• **Page excerpt**:

Given domestic politics in India and the current state of bilateral relations, the 114th Congress should not anticipate major action on the U.S.-India economic relationship. Instead, Congress should practice patience with respect to India.
A Different China
In the 1990s, Congress faced a China that was not especially important economically but was rising quickly. In the 2000s, China was both big and fast. In this decade, China is a huge player, but its rise has slowed to the point of no longer being discernible. The way Congress thinks about China needs to change accordingly.
China is the second-largest U.S. trading partner after Canada. When indirect purchases through Belgium and the like are included, it is the largest foreign holder of Treasury bonds. Chinese investment in the United States outside of Treasuries is much smaller but on some counts has set new records for three years running.  And all this has happened essentially in less than twenty years.

Rows from a collection
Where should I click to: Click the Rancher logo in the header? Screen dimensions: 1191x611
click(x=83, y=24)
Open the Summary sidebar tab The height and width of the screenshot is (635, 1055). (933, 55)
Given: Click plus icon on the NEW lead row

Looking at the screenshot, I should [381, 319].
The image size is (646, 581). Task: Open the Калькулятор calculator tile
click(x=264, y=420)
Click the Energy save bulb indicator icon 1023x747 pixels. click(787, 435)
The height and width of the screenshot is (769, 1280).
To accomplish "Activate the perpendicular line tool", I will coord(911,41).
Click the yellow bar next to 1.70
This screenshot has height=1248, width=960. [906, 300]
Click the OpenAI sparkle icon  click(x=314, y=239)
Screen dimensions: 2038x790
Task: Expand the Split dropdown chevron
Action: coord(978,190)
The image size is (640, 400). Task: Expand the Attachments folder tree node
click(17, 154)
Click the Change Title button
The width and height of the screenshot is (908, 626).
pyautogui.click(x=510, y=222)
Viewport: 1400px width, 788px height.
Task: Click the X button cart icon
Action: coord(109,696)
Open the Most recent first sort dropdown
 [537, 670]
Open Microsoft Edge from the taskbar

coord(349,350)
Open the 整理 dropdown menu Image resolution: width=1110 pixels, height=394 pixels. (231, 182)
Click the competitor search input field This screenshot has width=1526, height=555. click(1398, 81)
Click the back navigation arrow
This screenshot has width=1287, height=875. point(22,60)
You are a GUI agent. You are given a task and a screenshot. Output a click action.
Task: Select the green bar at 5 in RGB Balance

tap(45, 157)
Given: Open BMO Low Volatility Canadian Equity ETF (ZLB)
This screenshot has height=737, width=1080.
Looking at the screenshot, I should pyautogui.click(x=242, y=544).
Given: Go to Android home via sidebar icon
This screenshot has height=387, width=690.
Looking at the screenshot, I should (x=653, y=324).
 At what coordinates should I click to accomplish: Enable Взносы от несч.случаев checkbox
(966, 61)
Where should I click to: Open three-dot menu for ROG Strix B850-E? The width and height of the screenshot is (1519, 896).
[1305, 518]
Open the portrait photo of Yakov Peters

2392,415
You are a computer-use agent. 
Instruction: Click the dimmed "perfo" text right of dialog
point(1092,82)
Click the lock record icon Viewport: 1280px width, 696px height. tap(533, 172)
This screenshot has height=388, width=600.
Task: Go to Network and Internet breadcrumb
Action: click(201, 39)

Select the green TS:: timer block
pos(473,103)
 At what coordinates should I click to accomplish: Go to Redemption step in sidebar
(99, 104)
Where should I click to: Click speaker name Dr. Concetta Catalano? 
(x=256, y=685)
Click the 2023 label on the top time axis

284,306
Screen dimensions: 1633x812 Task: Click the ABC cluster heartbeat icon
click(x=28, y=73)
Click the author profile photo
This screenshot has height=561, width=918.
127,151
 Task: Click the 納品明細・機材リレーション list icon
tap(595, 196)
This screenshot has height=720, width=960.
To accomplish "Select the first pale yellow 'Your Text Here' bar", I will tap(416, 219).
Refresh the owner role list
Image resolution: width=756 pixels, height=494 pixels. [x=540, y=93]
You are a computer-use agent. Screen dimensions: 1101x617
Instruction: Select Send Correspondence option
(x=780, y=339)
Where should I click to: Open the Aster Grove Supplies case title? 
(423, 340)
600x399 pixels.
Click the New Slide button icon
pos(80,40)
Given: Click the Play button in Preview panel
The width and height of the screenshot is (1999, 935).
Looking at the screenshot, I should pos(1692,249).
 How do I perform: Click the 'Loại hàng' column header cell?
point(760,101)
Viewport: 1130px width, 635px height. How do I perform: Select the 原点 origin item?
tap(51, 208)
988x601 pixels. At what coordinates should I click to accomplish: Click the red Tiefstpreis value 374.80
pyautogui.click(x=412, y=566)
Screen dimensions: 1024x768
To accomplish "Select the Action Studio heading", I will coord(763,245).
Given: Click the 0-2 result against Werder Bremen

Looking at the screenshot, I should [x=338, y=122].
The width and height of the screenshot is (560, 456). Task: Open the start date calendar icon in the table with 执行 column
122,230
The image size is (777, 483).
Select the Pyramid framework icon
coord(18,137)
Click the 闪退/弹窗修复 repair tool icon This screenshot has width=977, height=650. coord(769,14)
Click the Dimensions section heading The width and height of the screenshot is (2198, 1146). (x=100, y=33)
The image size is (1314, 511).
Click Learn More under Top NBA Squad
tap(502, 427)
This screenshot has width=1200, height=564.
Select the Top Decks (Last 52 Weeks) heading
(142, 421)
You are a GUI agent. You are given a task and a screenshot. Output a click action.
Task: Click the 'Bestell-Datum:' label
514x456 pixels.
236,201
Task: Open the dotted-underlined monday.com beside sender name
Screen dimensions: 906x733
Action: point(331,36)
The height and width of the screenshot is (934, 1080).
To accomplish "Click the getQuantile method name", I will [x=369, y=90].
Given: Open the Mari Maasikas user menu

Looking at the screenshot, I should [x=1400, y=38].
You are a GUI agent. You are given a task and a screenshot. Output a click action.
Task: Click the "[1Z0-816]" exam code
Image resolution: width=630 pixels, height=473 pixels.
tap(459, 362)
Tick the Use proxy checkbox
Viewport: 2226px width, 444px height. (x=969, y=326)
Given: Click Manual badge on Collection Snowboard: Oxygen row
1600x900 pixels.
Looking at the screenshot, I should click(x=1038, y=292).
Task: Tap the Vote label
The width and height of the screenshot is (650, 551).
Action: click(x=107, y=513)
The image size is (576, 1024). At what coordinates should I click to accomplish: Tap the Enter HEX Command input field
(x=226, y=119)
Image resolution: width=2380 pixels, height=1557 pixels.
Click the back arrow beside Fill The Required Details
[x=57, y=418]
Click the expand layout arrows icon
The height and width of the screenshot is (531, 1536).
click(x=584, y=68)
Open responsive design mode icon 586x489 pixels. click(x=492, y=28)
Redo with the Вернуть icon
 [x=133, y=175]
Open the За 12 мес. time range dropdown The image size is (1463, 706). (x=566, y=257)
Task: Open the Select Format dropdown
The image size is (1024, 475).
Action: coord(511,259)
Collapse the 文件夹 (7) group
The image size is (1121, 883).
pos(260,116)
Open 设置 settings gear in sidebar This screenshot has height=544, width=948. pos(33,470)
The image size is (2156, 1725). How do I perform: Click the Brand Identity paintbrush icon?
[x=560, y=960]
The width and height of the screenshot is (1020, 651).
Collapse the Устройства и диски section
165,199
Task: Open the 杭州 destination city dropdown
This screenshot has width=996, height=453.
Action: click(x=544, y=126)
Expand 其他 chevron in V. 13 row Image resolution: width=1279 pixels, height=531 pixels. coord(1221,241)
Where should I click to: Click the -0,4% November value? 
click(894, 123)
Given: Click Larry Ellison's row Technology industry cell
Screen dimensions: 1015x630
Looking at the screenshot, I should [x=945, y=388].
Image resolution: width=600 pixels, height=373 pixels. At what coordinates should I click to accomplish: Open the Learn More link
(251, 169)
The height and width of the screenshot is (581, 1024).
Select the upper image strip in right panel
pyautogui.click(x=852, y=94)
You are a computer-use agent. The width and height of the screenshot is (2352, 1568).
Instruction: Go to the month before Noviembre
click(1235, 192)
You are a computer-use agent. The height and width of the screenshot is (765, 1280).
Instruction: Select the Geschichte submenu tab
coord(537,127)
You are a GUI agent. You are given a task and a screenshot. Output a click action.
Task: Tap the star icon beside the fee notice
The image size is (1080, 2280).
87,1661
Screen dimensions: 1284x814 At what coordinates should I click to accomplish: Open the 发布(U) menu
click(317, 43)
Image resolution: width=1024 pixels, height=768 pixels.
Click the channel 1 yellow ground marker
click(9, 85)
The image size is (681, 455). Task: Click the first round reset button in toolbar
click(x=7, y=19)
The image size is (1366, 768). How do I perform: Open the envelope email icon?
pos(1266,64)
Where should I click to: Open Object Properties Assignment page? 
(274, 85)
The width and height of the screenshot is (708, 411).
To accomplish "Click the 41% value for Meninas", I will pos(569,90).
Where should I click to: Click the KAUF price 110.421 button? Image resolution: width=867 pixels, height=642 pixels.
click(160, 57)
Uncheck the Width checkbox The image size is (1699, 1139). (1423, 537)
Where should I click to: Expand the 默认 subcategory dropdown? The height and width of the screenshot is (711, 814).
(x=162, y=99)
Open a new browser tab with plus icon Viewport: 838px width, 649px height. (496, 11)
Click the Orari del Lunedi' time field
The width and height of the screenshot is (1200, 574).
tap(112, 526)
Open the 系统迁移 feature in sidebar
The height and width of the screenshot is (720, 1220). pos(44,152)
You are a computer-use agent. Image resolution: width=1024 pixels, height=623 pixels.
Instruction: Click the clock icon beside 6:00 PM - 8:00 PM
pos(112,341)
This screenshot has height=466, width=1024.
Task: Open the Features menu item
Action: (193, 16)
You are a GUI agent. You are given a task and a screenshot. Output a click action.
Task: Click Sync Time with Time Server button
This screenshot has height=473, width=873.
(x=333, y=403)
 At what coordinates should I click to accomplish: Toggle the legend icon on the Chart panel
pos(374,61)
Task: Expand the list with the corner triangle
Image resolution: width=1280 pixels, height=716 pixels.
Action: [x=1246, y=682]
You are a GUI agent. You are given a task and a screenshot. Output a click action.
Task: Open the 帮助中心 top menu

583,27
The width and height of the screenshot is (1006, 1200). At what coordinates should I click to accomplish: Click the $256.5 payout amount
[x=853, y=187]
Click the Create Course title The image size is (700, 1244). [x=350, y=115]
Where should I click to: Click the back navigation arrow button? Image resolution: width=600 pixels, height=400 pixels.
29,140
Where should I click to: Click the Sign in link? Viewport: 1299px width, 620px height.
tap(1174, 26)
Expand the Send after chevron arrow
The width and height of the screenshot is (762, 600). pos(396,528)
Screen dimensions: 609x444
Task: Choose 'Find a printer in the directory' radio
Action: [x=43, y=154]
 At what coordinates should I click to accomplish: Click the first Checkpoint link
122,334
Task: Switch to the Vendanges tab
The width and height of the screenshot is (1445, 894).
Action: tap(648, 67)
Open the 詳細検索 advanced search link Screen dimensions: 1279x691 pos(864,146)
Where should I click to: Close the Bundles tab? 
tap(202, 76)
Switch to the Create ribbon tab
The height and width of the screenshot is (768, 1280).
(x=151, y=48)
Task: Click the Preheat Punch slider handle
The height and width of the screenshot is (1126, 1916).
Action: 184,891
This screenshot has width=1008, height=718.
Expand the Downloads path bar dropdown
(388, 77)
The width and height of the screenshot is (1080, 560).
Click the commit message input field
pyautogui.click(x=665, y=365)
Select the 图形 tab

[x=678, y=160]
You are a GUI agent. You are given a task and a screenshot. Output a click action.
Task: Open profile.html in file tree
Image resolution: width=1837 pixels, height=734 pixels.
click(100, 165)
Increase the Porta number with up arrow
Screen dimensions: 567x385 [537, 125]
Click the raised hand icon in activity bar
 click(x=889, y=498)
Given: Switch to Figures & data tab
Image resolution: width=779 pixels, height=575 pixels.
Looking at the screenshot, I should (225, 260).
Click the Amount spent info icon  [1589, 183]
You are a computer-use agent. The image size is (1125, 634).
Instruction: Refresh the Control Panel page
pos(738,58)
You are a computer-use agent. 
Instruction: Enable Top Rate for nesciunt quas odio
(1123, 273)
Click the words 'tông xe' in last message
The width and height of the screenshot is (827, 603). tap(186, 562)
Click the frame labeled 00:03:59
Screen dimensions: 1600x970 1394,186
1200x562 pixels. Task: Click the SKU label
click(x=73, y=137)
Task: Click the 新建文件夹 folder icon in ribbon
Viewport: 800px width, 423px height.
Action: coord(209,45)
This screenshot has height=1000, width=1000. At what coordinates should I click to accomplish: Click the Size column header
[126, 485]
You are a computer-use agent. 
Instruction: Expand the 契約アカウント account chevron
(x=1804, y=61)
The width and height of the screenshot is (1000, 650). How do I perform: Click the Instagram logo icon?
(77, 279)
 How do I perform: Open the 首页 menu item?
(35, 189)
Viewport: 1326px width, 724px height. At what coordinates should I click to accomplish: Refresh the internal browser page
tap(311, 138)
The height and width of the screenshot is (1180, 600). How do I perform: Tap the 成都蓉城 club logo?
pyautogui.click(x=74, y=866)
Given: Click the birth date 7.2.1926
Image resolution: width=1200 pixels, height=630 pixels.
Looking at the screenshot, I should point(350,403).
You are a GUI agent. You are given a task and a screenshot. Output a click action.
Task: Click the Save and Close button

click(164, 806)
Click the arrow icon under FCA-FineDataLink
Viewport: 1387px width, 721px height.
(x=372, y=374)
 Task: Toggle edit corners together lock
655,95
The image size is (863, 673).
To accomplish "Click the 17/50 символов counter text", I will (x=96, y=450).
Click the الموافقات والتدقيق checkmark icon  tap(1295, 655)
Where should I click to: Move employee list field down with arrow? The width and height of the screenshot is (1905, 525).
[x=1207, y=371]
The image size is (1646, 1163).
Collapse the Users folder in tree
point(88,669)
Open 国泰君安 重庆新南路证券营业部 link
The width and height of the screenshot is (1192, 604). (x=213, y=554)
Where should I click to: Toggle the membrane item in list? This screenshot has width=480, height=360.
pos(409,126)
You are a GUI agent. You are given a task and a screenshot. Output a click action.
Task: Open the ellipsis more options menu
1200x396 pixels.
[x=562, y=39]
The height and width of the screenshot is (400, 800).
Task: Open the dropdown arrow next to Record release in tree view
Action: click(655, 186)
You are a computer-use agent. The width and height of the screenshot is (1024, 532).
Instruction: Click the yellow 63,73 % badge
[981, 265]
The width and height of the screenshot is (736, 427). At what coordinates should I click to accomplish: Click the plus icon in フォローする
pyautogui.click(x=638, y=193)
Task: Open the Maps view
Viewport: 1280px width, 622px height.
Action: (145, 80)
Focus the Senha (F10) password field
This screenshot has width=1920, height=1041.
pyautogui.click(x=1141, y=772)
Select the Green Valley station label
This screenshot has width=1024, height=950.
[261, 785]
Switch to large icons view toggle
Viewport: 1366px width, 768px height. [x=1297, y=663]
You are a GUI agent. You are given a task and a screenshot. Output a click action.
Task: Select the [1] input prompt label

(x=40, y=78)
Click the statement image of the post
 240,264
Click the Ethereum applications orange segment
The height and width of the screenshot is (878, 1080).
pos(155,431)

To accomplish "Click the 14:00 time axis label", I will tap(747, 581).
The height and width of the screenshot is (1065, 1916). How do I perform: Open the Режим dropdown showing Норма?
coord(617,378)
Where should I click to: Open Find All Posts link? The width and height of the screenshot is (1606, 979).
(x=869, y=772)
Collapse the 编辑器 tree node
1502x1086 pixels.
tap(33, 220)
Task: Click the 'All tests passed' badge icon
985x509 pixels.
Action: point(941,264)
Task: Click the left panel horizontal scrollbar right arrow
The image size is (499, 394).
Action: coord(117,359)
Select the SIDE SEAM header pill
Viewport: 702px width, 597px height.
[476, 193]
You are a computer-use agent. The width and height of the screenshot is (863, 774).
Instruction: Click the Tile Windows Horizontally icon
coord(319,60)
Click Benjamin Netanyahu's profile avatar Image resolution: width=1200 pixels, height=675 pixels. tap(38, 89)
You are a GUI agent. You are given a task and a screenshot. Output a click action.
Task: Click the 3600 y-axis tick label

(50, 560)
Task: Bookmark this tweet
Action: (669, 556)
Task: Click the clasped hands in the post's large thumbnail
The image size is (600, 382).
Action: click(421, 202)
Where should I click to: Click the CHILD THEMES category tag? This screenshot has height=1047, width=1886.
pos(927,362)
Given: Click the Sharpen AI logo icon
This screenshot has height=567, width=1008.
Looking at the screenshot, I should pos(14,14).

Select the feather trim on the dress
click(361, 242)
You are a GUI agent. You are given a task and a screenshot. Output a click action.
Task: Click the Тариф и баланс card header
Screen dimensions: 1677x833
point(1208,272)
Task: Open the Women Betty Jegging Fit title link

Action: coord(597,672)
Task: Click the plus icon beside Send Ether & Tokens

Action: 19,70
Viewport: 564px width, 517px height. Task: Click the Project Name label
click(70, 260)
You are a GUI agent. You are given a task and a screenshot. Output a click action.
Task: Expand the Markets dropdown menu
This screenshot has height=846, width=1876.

• **Questions to answer**:
[a] Copy from the passage on Congress and U.S. economic ties with India and China, beginning at the words "Given domestic politics" and stopping after "to change accordingly.".
[b] Please continue the passage on Congress and U.S. economic ties with India and China from its last sentence.
These rows have no connection to the passage on Congress and U.S. economic ties with India and China.

• **Answers for this exercise**:
[a]
Given domestic politics in India and the current state of bilateral relations, the 114th Congress should not anticipate major action on the U.S.-India economic relationship. Instead, Congress should practice patience with respect to India.
A Different China
In the 1990s, Congress faced a China that was not especially important economically but was rising quickly. In the 2000s, China was both big and fast. In this decade, China is a huge player, but its rise has slowed to the point of no longer being discernible. The way Congress thinks about China needs to change accordingly.

[b]
The next twenty years will be very different, however. With disposable income per person at $3,300 in 2014, China is far from rich (see Figure 2).  Similar to Japan and Europe, and to a lesser extent the United States, its population is aging.  It has run up huge debts in a short period of time.  China has also abused its resource base.  The middle income trap, where countries move smartly out of poverty then get stuck, looms large on the horizon. 
The solution is market-driven reform, the kind Beijing put aside in the previous decade.  The Communist Party grandly announced a new reform program in late 2013, but the steps taken to date are completely inadequate to meet the scope of the challenges faced. An internal purge, known as the “anti-corruption campaign,” may or may not clear the decks for more intense reform. Setting aside regional security concerns, China will either stagnate or be preoccupied economically with internal change for some time to come.
As a trade competitor, China suffers from rising wages and apparently weakening productivity.  It will no doubt still block access to its market for the sake of protecting SOEs. But this simply will not matter as much as in years past as Chinese competitiveness ebbs.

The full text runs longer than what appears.